Essential Guide To Autism

It is heartbreaking to realize that your loved one may be suffering from autism. Autism as a condition is perplexing to many parents but with the right information, you should be able to diagnose this condition right in the early stages. In this way, you will be able to provide your child with the right treatment and enable him or her to have a crack at normalcy. The essential guide to autism by Rachel Evans, an e-book on autism, points you in the right direction when it comes to dealing with this condition and what to do about it.

Did you know that male babies are more prone to suffer from autism than the female ones?

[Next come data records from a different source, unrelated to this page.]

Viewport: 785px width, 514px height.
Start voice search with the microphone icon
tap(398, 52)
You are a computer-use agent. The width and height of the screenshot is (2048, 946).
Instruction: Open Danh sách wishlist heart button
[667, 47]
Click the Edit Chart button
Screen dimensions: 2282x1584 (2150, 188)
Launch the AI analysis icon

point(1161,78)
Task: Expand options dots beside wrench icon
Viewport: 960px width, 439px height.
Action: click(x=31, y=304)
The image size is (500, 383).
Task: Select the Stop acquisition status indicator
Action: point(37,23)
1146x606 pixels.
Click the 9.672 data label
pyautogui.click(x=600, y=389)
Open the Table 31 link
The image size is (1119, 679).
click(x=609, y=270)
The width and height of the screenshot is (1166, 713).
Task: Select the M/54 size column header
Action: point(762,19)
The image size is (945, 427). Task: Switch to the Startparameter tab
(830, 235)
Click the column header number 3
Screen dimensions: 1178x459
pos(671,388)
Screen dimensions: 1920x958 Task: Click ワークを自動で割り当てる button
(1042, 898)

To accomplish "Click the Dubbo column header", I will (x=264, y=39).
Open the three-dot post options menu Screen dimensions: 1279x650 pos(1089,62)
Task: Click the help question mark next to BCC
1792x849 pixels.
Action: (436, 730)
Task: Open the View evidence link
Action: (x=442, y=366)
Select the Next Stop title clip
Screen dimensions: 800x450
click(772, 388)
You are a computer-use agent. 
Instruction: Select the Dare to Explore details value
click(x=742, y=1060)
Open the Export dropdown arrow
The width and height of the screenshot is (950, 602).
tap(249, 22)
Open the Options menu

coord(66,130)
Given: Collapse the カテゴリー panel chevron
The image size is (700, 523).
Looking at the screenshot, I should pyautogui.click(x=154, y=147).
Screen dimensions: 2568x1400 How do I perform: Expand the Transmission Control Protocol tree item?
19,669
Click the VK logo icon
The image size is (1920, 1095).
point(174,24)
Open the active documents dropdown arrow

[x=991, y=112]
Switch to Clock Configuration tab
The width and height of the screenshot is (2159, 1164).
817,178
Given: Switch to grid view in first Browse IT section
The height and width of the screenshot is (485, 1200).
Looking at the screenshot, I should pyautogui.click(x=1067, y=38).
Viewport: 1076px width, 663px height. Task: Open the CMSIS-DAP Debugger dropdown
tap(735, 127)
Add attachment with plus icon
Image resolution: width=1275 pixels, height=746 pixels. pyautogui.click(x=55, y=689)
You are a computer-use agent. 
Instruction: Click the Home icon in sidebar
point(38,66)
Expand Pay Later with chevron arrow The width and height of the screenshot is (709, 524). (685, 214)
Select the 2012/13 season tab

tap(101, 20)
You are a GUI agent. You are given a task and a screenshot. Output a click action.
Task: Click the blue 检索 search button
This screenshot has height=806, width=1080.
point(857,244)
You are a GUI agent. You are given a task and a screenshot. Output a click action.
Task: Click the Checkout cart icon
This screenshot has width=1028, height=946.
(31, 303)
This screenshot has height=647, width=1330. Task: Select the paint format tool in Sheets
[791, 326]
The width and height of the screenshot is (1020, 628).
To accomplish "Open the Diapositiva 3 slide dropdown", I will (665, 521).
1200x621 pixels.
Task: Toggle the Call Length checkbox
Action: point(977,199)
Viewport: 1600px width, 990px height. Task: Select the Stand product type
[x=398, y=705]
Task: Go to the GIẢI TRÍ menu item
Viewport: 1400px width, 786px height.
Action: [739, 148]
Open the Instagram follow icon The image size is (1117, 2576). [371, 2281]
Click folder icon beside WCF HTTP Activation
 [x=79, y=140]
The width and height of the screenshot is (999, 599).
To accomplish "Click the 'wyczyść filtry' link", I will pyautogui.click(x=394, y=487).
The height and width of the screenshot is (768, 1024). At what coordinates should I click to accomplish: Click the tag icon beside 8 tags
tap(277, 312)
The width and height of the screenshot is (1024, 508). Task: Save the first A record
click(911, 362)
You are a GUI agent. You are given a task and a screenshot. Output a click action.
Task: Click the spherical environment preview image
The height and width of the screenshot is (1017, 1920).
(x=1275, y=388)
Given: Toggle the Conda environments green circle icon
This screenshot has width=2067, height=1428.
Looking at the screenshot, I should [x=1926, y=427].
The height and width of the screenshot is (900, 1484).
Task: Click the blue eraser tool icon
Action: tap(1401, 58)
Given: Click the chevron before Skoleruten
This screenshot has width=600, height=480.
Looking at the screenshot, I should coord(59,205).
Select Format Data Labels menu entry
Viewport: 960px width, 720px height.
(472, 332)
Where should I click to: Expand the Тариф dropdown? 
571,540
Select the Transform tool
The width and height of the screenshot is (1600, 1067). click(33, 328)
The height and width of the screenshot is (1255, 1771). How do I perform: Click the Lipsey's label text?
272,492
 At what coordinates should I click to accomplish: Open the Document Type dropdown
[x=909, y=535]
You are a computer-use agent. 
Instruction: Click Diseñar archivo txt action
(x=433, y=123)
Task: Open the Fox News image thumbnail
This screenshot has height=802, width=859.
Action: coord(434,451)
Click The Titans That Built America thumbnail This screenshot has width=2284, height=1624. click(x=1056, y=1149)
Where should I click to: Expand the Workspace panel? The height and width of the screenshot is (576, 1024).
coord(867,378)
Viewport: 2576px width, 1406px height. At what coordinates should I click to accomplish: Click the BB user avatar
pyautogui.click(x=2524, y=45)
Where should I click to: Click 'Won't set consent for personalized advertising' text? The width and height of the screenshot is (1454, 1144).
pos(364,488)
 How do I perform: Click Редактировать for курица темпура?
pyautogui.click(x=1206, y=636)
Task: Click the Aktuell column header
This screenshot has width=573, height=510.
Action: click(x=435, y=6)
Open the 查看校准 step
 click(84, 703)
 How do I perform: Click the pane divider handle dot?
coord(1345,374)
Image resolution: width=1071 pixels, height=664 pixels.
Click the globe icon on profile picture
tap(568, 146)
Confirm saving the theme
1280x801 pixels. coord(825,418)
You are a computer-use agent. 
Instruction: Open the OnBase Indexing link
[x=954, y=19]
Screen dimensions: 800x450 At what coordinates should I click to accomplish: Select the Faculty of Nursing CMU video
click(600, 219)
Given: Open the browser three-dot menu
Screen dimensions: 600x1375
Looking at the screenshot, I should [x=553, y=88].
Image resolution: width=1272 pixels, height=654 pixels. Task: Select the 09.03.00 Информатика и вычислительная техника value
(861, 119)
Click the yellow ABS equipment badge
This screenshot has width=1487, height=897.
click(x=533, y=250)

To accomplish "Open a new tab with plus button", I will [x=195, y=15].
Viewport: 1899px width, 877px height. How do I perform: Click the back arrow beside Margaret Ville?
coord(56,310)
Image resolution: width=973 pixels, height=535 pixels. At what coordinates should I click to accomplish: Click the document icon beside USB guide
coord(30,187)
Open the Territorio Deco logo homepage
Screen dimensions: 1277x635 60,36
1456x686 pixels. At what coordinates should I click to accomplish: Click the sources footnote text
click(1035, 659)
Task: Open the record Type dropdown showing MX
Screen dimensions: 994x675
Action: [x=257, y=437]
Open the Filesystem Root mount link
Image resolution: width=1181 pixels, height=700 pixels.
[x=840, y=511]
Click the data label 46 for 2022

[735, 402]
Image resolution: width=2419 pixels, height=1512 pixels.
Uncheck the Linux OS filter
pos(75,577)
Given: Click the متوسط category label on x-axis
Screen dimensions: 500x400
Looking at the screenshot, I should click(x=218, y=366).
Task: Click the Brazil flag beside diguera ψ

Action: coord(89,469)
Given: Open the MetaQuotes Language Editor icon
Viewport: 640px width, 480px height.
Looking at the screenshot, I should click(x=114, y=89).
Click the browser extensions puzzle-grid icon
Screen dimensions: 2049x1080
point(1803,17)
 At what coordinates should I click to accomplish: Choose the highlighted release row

Or that the number of autism cases is on the rise? The facts speak for themselves, for with 1 out of 150 babies getting autism, autism is becoming more common than cystic fibrosis.

Rachel Evans has done her research for her e-book contains all the latest up-to-date information on autism and the right way to treat it. The essential guide to autism enables you to identify autism by listing information on the three main signs of autism. The essential guide to autism gives you its take on all the current misconceptions about ASD [Autism spectrum disorder]. With an early diagnosis, you should be able to reduce the disruptive behavior of the child by as much as 66%. Autism is not a rare condition for today there are more than 1.5 million people autistic people in the United states, as you can see, you are not alone in this. Essential Guide To Autism

The essential guide to autism does a whole lot more than just pointing out on how to diagnose ASD. It provides a detailed and comprehensive look at the ASD history, the various definitions/conditions of ASD, a take on some of the treatments that do the trick and a review of those that do not.

Today, with so many specialists in this field, you would have thought that they would at least agree to follow a common course of treatment for some of the ASD disorders. But that is not the case, for each specialist seems to come up with their own course of treating this condition. With the essential guide to autism, you will at least come to know what it is all about and on how to take the right approach when it comes to autism. Essential Guide To Autism

Essential Guide To Autismis a proven Autism Solution for your Child.TryAutism, Aspergers, ASD Program and change child’s life forever!”